* Task details
For each line in the data below that has the word "BULGARIA", copy that line.

* Data
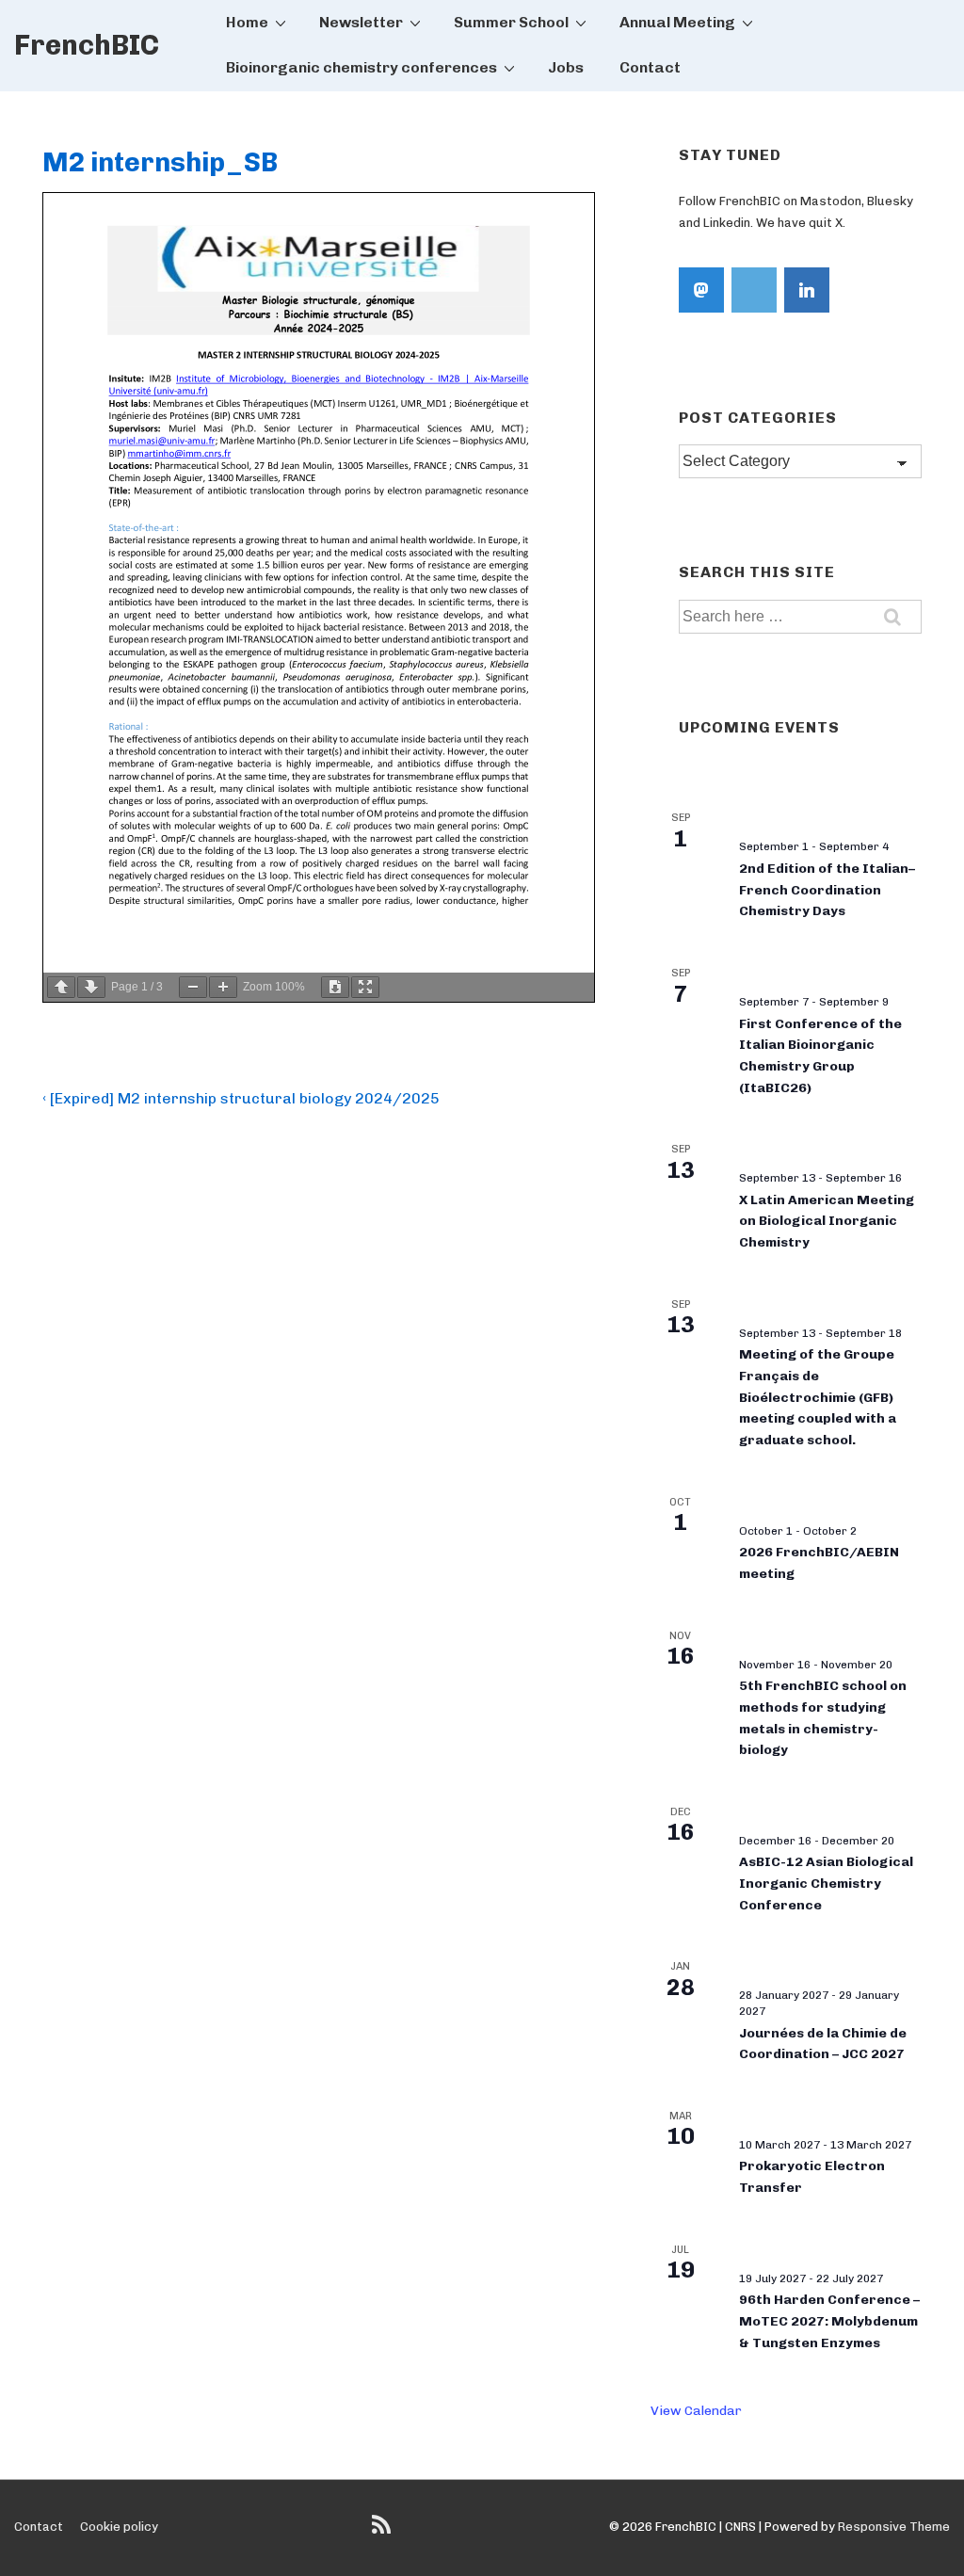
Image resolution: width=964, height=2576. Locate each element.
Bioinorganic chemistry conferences (361, 67)
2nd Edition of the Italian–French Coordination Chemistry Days (827, 890)
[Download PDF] (335, 987)
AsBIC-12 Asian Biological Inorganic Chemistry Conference (826, 1883)
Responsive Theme (894, 2527)
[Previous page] (61, 987)
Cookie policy (119, 2527)
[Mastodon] (701, 290)
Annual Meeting (677, 22)
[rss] (383, 2531)
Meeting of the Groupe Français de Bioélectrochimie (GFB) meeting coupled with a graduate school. (817, 1397)
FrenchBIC (86, 45)
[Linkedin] (806, 290)
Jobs (566, 67)
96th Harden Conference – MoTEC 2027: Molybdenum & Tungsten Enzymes (829, 2321)
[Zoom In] (223, 987)
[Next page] (91, 987)
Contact (650, 67)
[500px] (754, 290)
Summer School (511, 22)
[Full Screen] (365, 987)
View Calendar (696, 2411)
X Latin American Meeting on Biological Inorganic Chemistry (826, 1221)
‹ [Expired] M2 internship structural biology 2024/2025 (241, 1098)
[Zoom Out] (193, 987)
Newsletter (361, 22)
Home (247, 22)
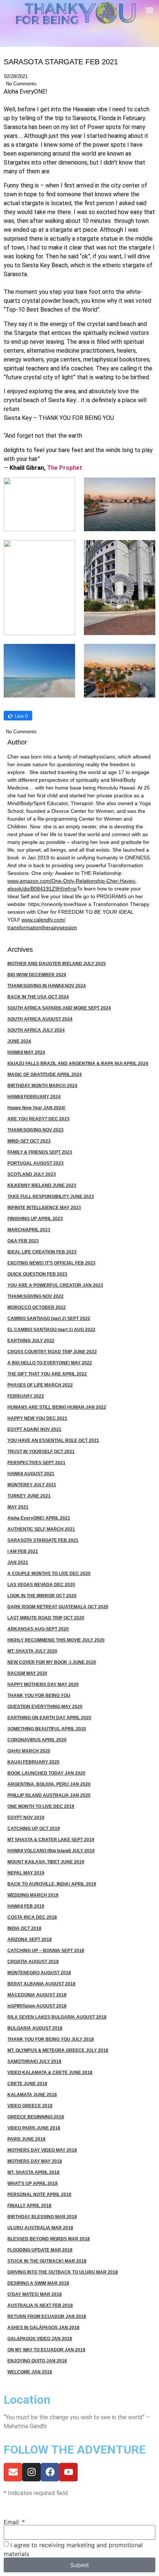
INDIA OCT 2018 (24, 1928)
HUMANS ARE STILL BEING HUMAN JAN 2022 (56, 1407)
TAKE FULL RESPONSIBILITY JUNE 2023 (50, 1196)
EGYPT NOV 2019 (25, 1817)
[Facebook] (50, 2472)
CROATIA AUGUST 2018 (33, 1961)
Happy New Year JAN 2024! (36, 1107)
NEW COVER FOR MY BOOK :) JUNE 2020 (51, 1662)
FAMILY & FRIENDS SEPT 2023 (39, 1152)
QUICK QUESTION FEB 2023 (37, 1274)
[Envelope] (13, 2472)
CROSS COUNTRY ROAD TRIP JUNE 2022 (52, 1351)
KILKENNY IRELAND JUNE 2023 (41, 1185)
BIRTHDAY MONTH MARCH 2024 (42, 1085)
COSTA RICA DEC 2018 (32, 1917)
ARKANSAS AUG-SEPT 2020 (38, 1629)
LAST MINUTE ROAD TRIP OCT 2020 (45, 1617)
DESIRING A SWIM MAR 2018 (38, 2283)
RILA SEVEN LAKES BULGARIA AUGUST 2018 (56, 2017)
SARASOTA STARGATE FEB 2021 (42, 1540)
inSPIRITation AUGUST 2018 (37, 2006)
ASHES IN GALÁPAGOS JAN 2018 (43, 2327)
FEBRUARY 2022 (25, 1396)
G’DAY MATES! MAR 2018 (34, 2294)
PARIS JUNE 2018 (26, 2139)
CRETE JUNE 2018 (27, 2083)
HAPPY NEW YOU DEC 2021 (37, 1418)
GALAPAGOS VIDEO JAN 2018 (39, 2338)
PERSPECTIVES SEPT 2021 (36, 1462)
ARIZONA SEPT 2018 (29, 1939)
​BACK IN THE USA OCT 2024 (38, 996)
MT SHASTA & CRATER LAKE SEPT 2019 (50, 1839)
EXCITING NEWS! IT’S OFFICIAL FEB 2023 (51, 1263)
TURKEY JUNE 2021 (29, 1496)
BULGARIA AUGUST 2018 (34, 2028)
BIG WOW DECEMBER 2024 (36, 974)
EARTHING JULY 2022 (30, 1340)
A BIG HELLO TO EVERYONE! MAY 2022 (49, 1362)
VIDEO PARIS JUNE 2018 (33, 2128)
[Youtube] (68, 2472)
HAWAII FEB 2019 (25, 1906)
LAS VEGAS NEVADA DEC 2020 (41, 1584)
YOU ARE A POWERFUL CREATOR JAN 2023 (55, 1285)
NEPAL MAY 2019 (25, 1873)
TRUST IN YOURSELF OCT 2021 (41, 1451)
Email (12, 2522)
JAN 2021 (17, 1562)
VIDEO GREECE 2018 (30, 2105)
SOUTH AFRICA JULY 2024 (36, 1030)
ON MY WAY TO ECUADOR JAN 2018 (46, 2349)
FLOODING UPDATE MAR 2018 (39, 2250)
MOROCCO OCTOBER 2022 (36, 1307)
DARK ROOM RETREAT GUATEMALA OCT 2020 (57, 1606)
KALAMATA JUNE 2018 (32, 2094)
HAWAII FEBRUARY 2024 (34, 1096)
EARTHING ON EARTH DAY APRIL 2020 (49, 1717)
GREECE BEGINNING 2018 (35, 2116)
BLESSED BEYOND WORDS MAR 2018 (48, 2238)
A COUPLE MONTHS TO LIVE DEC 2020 (49, 1573)
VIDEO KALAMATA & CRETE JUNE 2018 (49, 2072)
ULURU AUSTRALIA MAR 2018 (40, 2227)
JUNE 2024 (19, 1041)
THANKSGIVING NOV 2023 (35, 1130)
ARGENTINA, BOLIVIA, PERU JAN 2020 (49, 1784)
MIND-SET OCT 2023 (29, 1141)
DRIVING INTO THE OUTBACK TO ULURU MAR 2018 (62, 2272)
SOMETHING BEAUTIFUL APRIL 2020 (46, 1728)
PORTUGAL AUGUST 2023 (35, 1163)
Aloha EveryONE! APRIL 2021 (38, 1518)
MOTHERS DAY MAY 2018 (34, 2161)
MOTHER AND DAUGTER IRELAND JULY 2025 (56, 963)
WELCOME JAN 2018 (29, 2372)
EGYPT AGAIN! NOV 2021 (34, 1429)
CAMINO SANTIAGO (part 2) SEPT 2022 (48, 1318)
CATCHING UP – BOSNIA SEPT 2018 (45, 1950)
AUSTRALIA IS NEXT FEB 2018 (40, 2305)
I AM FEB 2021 (22, 1551)
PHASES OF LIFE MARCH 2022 (40, 1385)
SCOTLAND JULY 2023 (31, 1174)
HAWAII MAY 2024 (26, 1052)
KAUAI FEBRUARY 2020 (33, 1762)
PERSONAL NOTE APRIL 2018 (39, 2194)
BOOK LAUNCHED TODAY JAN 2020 (46, 1773)
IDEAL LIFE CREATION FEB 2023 (42, 1252)
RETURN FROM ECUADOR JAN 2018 (46, 2316)
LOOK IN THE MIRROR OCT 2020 (42, 1595)
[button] (149, 10)
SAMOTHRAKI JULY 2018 (34, 2061)
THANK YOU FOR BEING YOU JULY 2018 (50, 2039)
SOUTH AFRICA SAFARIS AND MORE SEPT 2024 (59, 1008)
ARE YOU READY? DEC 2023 (38, 1118)
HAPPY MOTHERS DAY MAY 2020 (43, 1684)
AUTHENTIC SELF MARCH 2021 (41, 1529)
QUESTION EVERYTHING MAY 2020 (44, 1706)
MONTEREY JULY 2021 (31, 1484)
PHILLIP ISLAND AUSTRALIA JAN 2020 (49, 1795)
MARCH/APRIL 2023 (28, 1229)
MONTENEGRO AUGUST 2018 (39, 1972)
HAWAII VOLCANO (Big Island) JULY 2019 (51, 1850)
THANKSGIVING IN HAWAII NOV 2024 (46, 985)
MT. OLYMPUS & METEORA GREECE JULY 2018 (57, 2050)
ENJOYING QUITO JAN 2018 (37, 2360)
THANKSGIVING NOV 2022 (35, 1296)
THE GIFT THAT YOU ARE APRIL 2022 (47, 1374)
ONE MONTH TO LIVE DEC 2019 (40, 1806)
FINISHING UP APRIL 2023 (35, 1218)
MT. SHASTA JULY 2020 (32, 1651)
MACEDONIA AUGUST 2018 (37, 1995)
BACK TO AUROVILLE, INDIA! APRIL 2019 (51, 1884)
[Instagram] (31, 2472)
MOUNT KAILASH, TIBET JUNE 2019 (45, 1861)
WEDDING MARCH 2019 (32, 1895)
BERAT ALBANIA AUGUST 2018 (41, 1983)
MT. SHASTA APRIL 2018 (33, 2172)
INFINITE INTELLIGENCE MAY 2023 (44, 1207)
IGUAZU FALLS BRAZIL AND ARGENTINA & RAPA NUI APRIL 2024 (77, 1063)
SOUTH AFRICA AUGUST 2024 (39, 1019)
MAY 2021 (17, 1507)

* Written answer
RILA SEVEN LAKES BULGARIA AUGUST 2018 (56, 2017)
BULGARIA AUGUST 2018 (34, 2028)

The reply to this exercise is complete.